Everything from the line containing "The width and height of the screenshot is (156, 338)." through the final line below must be output exactly, both ends included, with nothing else and no pictures.

(Data supplied begins)

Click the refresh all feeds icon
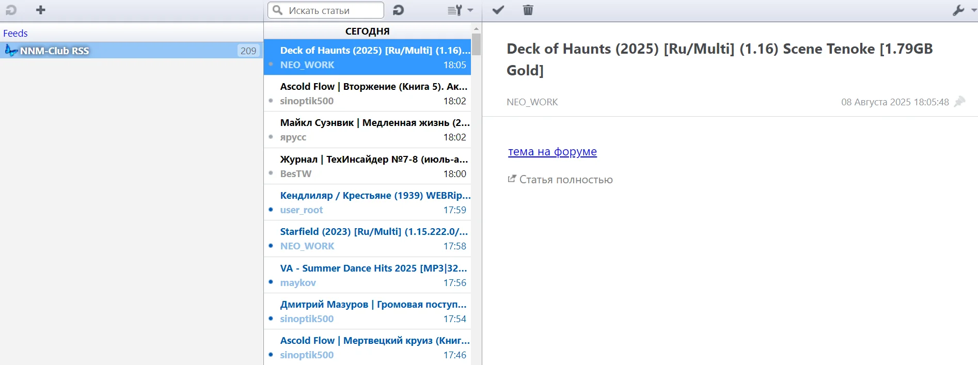The width and height of the screenshot is (978, 365). pos(11,10)
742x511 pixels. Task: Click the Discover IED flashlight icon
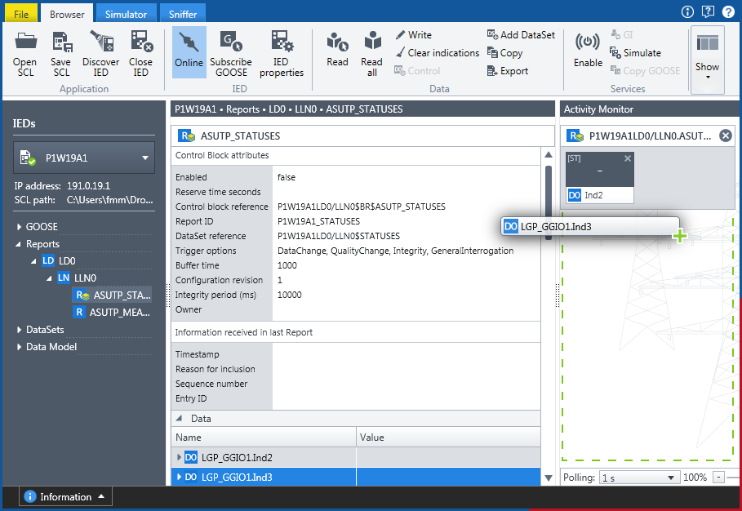click(x=100, y=42)
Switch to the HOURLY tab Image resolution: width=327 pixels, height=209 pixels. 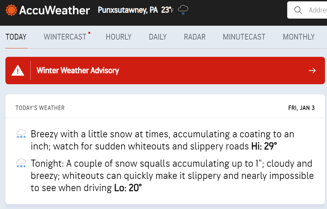(118, 37)
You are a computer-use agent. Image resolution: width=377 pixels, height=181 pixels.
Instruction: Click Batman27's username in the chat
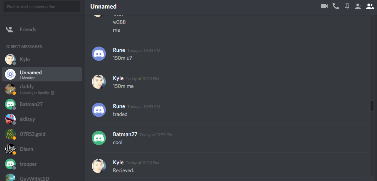tap(125, 134)
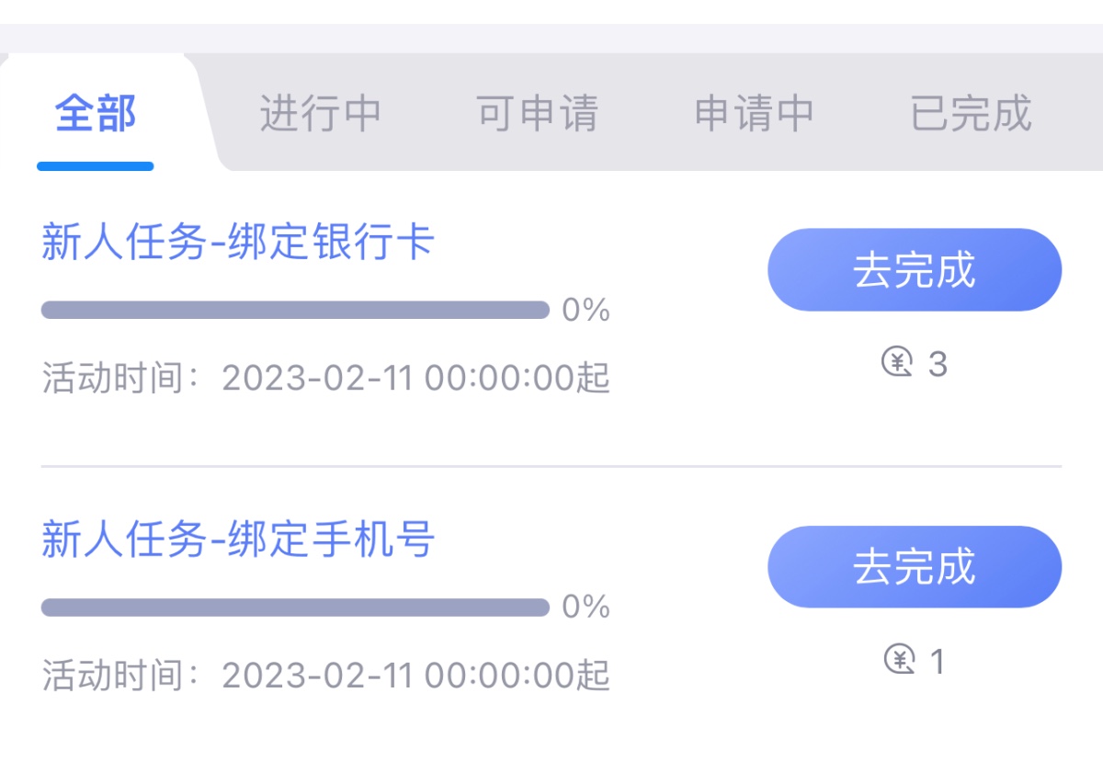Click the 0% label for 绑定银行卡

click(586, 311)
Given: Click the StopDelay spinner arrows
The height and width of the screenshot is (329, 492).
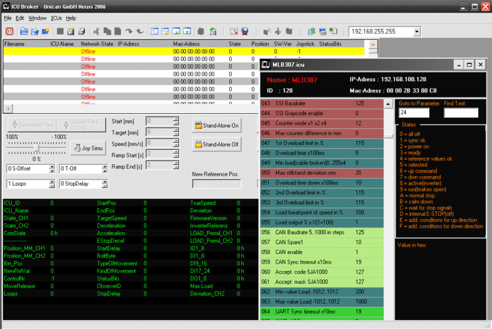Looking at the screenshot, I should pyautogui.click(x=105, y=184).
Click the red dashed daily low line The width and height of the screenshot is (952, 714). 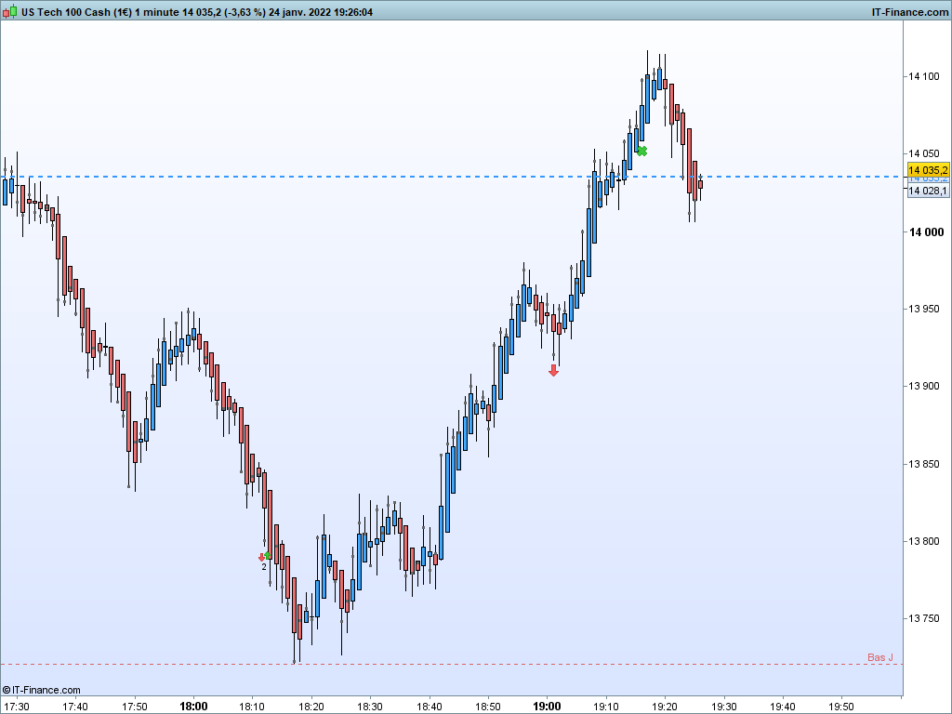click(x=451, y=664)
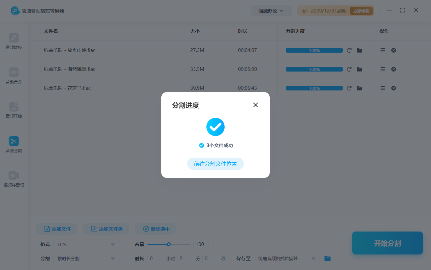
Task: Select the checkbox for 海然海然.flac
Action: (38, 69)
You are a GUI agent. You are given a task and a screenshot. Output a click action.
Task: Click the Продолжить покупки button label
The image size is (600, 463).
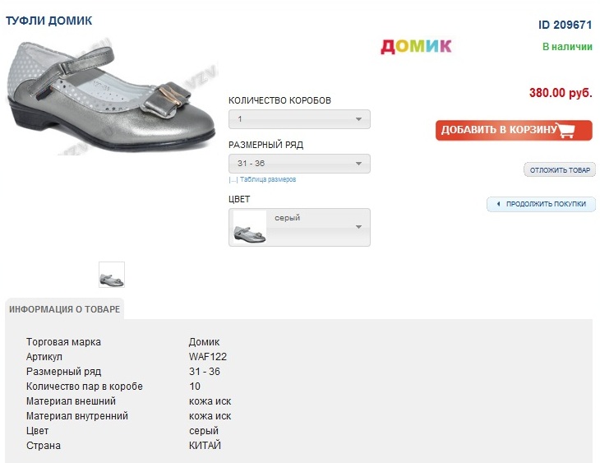coord(546,204)
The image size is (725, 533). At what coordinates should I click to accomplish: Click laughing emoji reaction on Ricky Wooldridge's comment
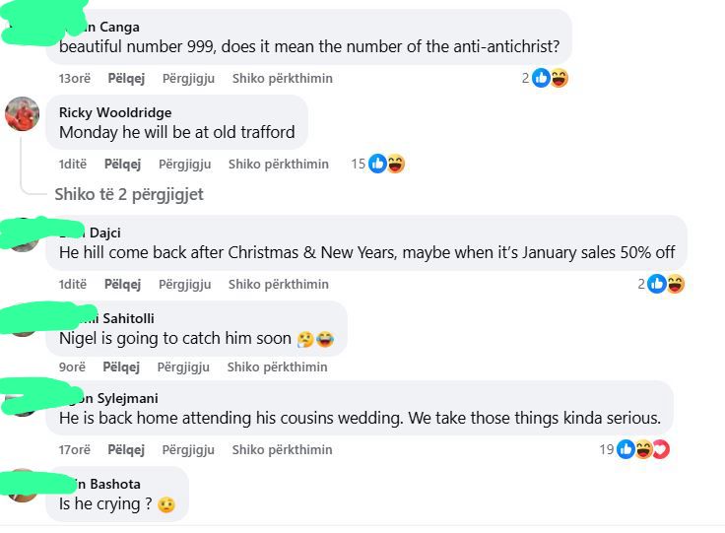[x=395, y=164]
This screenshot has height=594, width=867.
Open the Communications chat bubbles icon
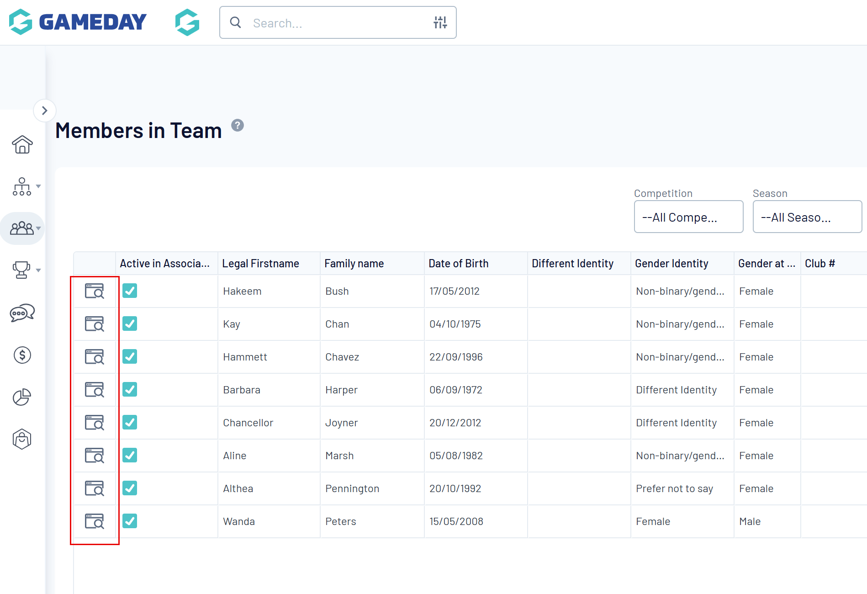(x=22, y=313)
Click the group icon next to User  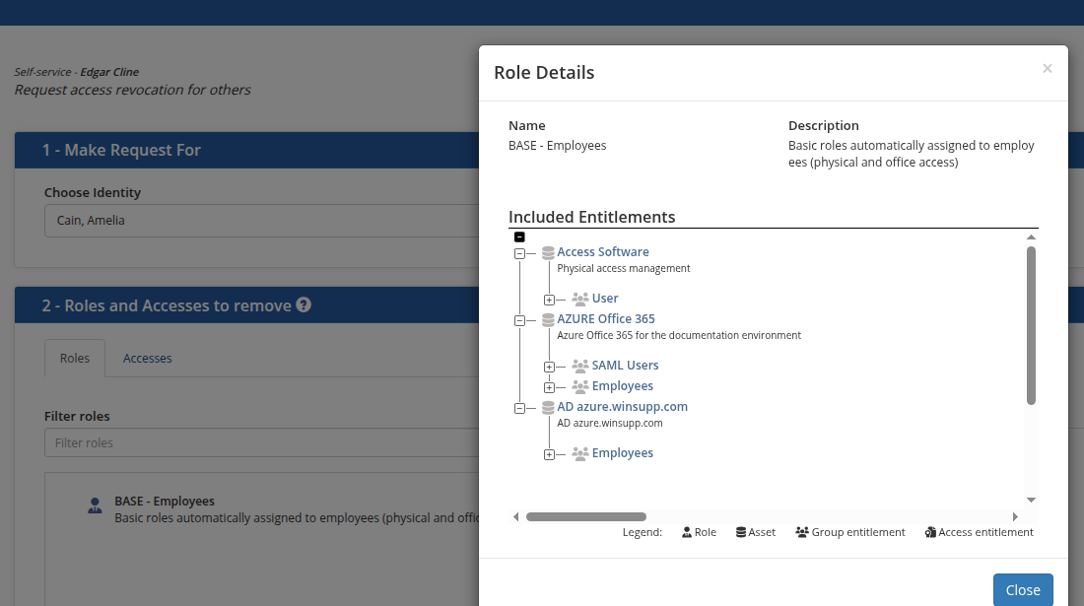(580, 299)
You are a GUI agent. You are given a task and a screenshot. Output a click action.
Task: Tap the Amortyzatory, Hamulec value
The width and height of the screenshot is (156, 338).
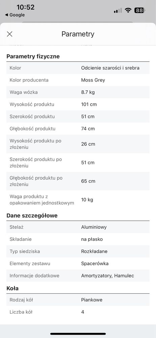(x=108, y=276)
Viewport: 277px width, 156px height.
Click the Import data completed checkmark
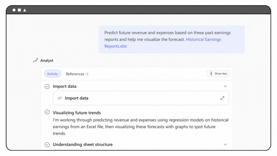pyautogui.click(x=47, y=86)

(Data supplied ends)

Answer box =>
The width and height of the screenshot is (156, 338).
(x=108, y=276)
Viewport: 277px width, 156px height.
Click the Import data completed checkmark
pyautogui.click(x=47, y=86)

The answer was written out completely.